### EXERCISE MATERIAL ###
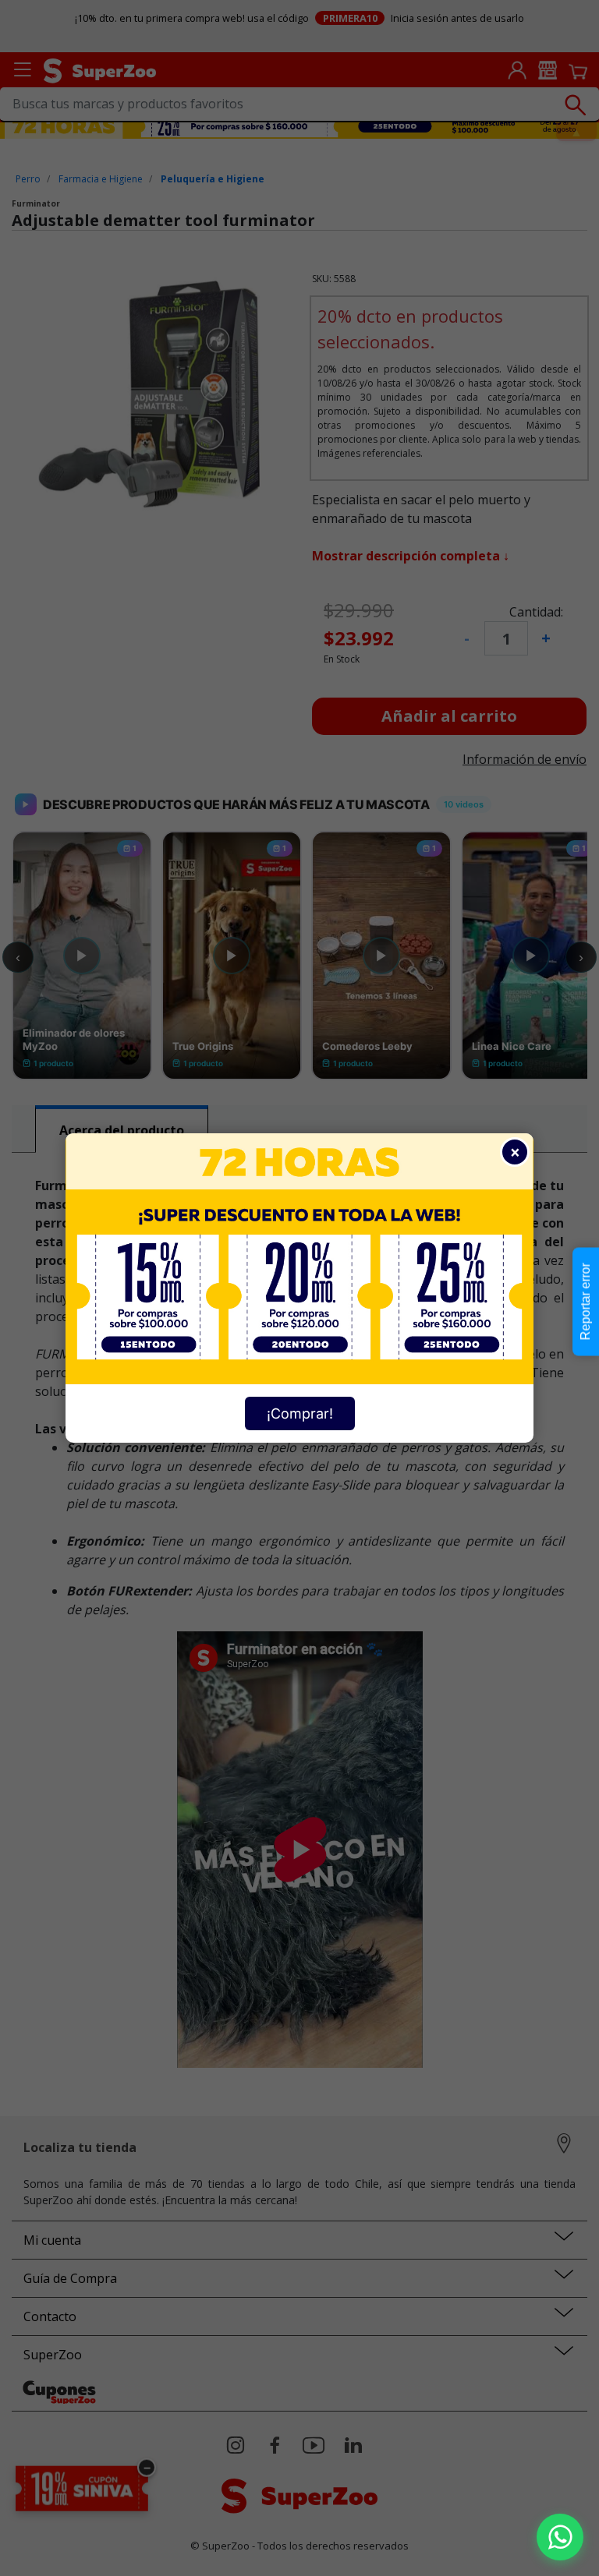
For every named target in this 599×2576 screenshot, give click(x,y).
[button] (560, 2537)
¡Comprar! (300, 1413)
###
### EXERCISE MATERIAL ###
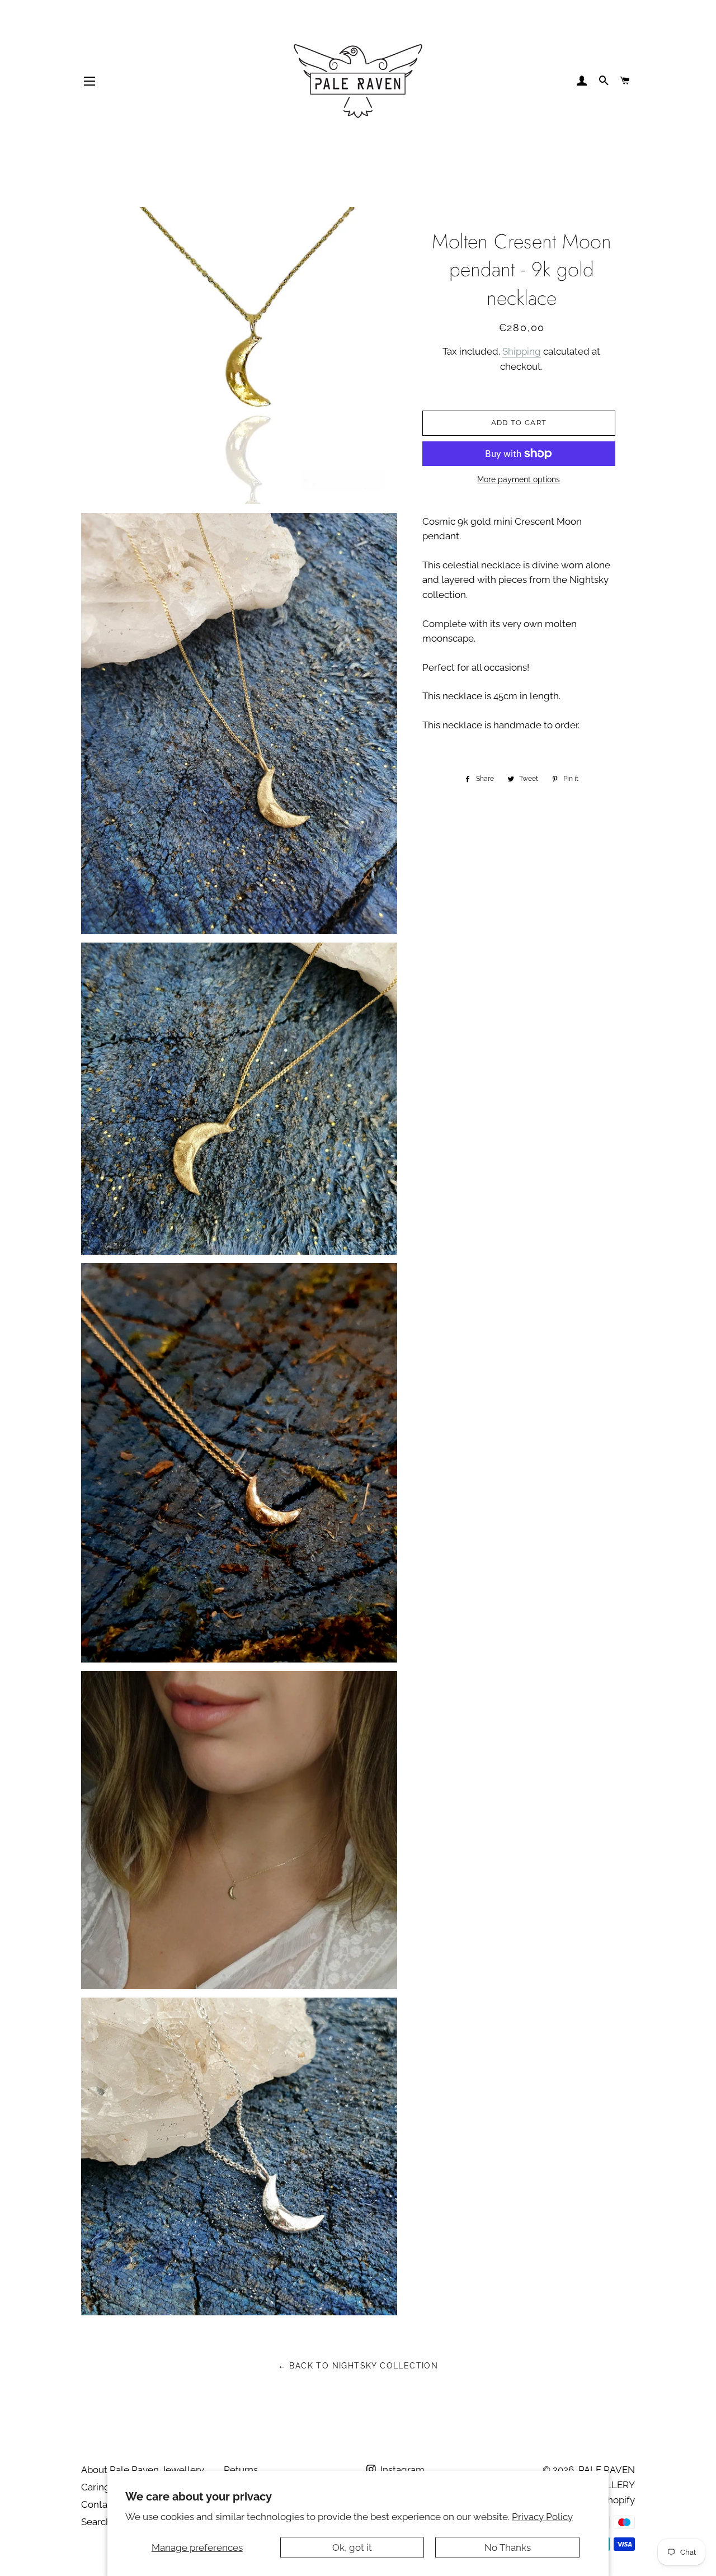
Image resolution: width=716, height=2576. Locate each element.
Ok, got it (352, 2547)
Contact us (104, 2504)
###
▶ [TASK TO COMPLETE]: Could you set down, exactly as written, the lines above between the one holding "Image resolution: width=716, height=2576." and the one holding "Contact us (104, 2504)", inclusive, and nothing more?

▶ [RESPONSE AREA]:
Image resolution: width=716, height=2576. Locate each element.
Ok, got it (352, 2547)
Contact us (104, 2504)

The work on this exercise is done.